It all starts with engaged employees:
Research findings continue to show in very clear terms that employee engagement is much more than just a workplace ‘wish list’ ingredient. This all important index of “bringing one’s best and most valuable self to work” is increasingly being understood to be indispensable for continuing organizational success. Indeed, employee engagement is now in the organizational priority list as a business imperative linked to several distinguishing performance outcomes. These include overall profitability, customer satisfaction and turnover.
Engagement makes the work place an unrivalled sacred ground for difference-making. Each committed player that enters gets the uncommon opportunity to create value and earn tradable points. Such team members also earn the prized privilege to be valued and rewarded at the premium level.

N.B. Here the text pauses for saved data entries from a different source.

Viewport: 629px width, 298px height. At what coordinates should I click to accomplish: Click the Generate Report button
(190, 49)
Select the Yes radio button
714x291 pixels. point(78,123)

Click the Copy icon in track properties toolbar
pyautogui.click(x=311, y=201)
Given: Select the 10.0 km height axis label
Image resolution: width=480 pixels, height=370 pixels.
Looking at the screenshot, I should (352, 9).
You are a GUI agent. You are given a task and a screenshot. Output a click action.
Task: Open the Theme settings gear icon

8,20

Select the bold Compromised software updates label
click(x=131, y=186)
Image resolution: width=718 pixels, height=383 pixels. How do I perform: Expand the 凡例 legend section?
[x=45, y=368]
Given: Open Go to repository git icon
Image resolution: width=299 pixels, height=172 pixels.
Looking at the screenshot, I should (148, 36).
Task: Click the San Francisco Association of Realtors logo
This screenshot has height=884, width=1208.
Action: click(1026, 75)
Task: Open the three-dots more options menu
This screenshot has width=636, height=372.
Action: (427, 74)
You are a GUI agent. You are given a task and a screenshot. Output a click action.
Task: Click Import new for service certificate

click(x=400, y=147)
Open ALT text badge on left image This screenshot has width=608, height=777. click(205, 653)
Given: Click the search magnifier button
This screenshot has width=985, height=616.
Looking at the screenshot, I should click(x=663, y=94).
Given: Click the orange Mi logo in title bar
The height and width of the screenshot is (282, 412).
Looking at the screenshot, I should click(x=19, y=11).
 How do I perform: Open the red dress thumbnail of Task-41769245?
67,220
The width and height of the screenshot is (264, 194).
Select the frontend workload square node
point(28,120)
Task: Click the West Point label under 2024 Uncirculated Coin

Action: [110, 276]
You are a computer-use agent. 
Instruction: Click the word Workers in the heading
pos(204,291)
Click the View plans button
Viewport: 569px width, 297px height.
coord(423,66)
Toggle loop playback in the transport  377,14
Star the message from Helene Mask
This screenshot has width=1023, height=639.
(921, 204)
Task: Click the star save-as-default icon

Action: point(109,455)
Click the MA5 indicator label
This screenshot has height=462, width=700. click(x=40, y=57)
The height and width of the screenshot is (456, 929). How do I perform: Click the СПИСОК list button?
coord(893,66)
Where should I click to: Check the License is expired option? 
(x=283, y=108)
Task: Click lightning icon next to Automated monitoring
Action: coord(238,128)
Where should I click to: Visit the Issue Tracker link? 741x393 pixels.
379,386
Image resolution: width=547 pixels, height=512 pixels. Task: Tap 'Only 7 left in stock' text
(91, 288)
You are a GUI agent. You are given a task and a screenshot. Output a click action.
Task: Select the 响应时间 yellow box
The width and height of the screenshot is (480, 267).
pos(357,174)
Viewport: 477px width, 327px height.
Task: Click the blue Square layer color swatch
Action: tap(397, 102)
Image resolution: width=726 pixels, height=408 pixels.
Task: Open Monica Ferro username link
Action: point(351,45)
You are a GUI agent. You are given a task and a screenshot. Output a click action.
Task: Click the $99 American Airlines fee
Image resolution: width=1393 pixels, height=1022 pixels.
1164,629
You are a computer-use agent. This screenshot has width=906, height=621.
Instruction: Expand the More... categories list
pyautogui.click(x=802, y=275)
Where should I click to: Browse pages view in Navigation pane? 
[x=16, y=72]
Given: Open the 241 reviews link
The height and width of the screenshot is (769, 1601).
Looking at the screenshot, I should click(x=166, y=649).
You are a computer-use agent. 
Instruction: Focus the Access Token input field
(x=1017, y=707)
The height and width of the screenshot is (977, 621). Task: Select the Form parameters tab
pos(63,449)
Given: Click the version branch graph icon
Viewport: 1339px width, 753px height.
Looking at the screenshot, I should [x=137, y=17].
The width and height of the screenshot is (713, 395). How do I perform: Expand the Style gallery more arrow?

Given their enthusiasm, and thus their response-ability when it comes to solving business problems and serving customers, engaged employees make all the difference. The market loves and celebrates them because they create and lead accountable teams, make the bottom line attractive, and keep their organizations healthy. In a chicken and egg kind of way, healthy organizations in turn make the best fields of play for engaged employees.
Not surprising, engaged employees often earn the recognition and compensation to extend their happiness to the home front. All in all, happy campers are that much more energized to reach higher, outperform their peers and become even more valuable in their organizations and beyond. For employers and employees, this is the true color of win-win success, the story of value increase through values in action.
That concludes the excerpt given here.